[RFC] (Semi-)software bf16

Downstream, we recently changed our code generation pipeline to use the bf16 type when talking about bfloat16 as opposed to referring to it as i16 everywhere. The reason we’d had that hack in the first place, and the reason for this RFC, is that various LLVM backends (definitely AMDGPU and X86) barely support the LLVM bfloat type.

So, I put together a fix that operates on the LLVM conversion and adds passes after it (see the setup and the rewrites, that:

  • Replaces every mention of bf16 with i16
  • Converts all bf16 constants to i16 constants by bitcast
  • Implements truncf : f32 -> bf16 with bit-bashing
  • Incorrectly lowers arithmetic operations (this’ll be fixed soon)

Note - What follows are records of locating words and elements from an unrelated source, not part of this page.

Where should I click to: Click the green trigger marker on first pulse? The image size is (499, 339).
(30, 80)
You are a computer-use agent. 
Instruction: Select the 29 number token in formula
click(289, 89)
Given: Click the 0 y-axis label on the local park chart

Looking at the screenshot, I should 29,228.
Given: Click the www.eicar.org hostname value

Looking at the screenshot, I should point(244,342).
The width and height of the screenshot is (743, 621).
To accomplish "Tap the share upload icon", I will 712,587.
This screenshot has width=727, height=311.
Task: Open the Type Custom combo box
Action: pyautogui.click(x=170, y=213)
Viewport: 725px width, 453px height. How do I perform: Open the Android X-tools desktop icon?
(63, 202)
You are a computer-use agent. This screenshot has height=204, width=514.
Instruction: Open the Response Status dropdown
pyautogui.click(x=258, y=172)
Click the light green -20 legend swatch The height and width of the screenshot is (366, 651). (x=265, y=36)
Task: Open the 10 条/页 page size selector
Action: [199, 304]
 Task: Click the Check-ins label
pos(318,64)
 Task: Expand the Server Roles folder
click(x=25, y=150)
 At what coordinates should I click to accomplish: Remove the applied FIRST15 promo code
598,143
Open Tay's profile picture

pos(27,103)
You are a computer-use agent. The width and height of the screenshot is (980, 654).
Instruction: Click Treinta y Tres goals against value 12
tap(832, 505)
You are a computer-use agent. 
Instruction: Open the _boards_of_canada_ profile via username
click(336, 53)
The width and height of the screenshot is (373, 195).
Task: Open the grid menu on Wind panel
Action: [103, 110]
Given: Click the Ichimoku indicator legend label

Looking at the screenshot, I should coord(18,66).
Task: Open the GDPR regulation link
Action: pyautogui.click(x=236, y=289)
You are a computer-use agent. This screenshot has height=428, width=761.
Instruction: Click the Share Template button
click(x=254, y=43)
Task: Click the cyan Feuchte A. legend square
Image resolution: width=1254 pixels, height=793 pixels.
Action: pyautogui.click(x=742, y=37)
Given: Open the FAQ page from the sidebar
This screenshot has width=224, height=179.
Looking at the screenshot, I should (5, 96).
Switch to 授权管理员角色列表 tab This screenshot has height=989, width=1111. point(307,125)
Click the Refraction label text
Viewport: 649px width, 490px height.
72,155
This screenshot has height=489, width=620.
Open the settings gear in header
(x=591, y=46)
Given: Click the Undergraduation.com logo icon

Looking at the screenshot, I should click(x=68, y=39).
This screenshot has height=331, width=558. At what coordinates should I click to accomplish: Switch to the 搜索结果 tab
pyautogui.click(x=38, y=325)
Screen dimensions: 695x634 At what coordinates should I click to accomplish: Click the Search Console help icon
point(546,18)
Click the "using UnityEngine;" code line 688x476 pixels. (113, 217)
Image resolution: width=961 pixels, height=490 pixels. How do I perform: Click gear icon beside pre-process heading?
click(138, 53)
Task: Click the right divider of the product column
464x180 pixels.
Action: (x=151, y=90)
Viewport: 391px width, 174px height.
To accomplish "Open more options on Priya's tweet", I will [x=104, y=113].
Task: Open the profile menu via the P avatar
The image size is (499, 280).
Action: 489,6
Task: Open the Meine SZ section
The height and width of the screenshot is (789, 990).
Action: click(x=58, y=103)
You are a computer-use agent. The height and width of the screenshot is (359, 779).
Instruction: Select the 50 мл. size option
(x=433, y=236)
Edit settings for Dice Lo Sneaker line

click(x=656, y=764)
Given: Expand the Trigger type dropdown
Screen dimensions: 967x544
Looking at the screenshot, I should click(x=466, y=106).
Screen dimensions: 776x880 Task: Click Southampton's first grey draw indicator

Now that I’ve poked at some other bits of our codebase, I’ve come to the conclusion that this bf16 remover could be a generally useful utility if expanded and cleaned up a bit.

So, how would folks feel about a pass (and change) over LLVM that

  • Swaps bf16 for i16 everywhere, bitcasting constants
  • Implements truncf/extf to f32 with bitwise integer operations
  • Implements everything else (the other float casts, arithmetic, etc.) by extending to f32, doing the operation, and truncating the result

(Alternatively, we could try and write the bf16 ops in software but that’s a lot of bother and potentially slower)

One other possibility I can see is that this would make more sense as a pass in LLVM - targets that don’t understand bfloat could then stick the debfloater in front of themselves, and then none of this lives in MLIR, but I thought I’d propose this here first.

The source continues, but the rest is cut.